The number three has significance across religions, civilisations, culture and belief systems. The universal power of three manifested in its multiple tripartite avatars—world as heaven, earth and waters, human as body, soul and spirit, actions with a beginning, middle and end etc—is also symbolic of every creation which has a past, present and future. Can Indian higher education be any exception?
Indian higher education can be characterised into three distinct time periods—the formative years (past), expansive years (present) and the transformative years (future). The ancient Indian higher education system is a different success story that should have catapulted the global scene but unfortunately lying in cold storage. A legacy pride that has the capacity to blend with modern thoughts to universalise global education is a subject matter of neo-liberal trivialisation at its birthplace. A coherent synergy can
recover the lost ground before other advanced systems claim intellectual supremacy. Back to the topic.

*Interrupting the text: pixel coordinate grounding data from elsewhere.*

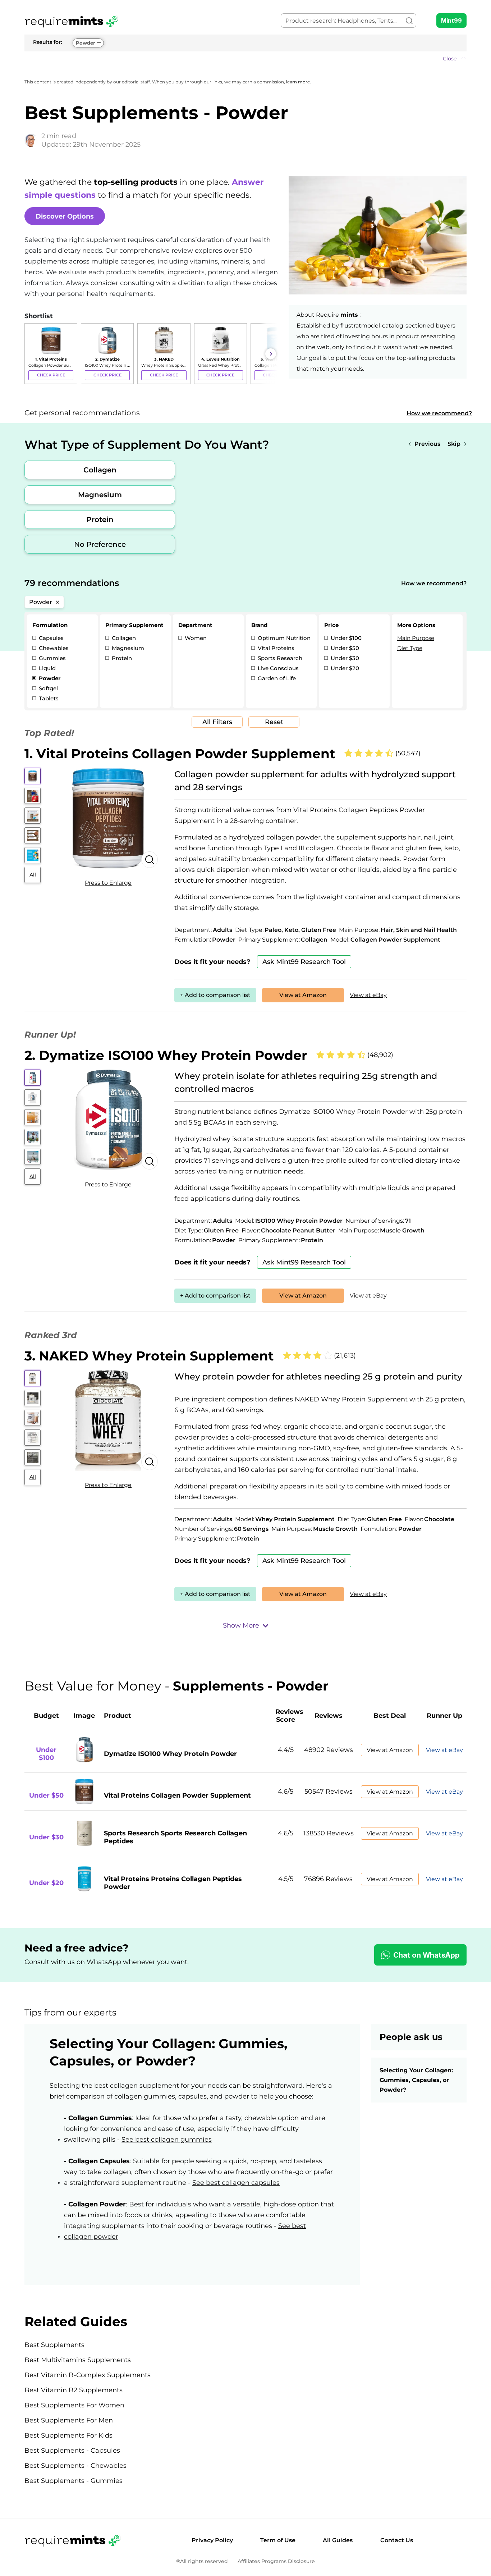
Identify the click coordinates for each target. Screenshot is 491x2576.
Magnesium (100, 494)
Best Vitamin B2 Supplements (73, 2390)
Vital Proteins (275, 648)
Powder (85, 43)
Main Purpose (415, 638)
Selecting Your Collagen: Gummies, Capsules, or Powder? (416, 2080)
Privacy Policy (212, 2540)
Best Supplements (54, 2345)
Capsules (50, 638)
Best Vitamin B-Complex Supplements (87, 2375)
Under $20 (344, 668)
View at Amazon (303, 995)
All (32, 874)
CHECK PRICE (51, 375)
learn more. (298, 81)
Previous (427, 443)
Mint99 (451, 20)
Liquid (46, 668)
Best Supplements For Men (68, 2420)
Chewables (53, 648)
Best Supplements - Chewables (75, 2466)
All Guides (338, 2540)
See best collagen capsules (236, 2183)
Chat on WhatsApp (426, 1955)
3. (149, 1356)
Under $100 (345, 638)
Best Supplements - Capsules (72, 2450)
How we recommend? (439, 413)
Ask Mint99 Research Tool (304, 962)
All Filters (217, 722)
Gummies (51, 658)
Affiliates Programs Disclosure (276, 2561)
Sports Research (279, 658)
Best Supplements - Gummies (73, 2481)
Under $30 (344, 658)
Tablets (48, 698)
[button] (245, 58)
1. (179, 753)
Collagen (99, 470)
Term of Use (277, 2540)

The pre- and post-Independence formative years saw the growth of public institutions—State Universities, Indian Institute of Science, IITs, IIMs and other Centre and state institutions of national importance—that produced graduates and researchers required for a new India. The expansive years beginning in the 1980s saw private participation which made regulatory agencies like UGC, AICTE, NCTE, MCI, etc. gain authority either as statutory or professional bodies. Numerous committees have made a series of recommendations on the need to overhaul the regulatory ecosystem. There cannot be a time more appropriate than now to embark on this transformative phase. Emerging signals in this direction need a trinocular vision to charter the policy contours. The trinocular vision is again a coincidence with the Holy Trinity—Creation, Protection and Differentiation (read as Destruction).
In my previous article, I had highlighted the need for Higher Education Commission of India to be a coordinated and not an isolated apex body to ensure that it is a game-changer and not UGC’s name-changer. Such an effort can be for three purposes—creation, protection and differentiation. The creation of new institutions and determining norms and standards for different streams of higher education can be the first dimension. The protection of public institutions through financing and private institutions through progressive policy-making is the second. The third is for monitoring and reinforcement mechanisms to ensure quality among public and private institutions through an accreditation system to ensure differentiation and identify good institutions. This shall remove the dismissive stigmatisation of private and the excessive glorification of the public.
The manifestation of the trinity may be in the forms of three central statutory bodies. The first in the lines of ProfYash Pal, NKC, TSR Subramanian and various other committee recommendations for the purpose of coordinated laying down of norms and standards, and approval for creating institutions. The second, in the form of a Centre-state funding mechanism for academic and research excellence driven by performance. The third is a neutral third-party accreditation framework to categorise various institutions based on a scientific and empirical method. All the three must have statutory force with participation from all states at decision-making levels to ensure that a concurrent list item like higher education in its policy and implementation mechanism upholds cooperative federalism. In short: Higher education needs a policy trinity for creation, protection and differentiation.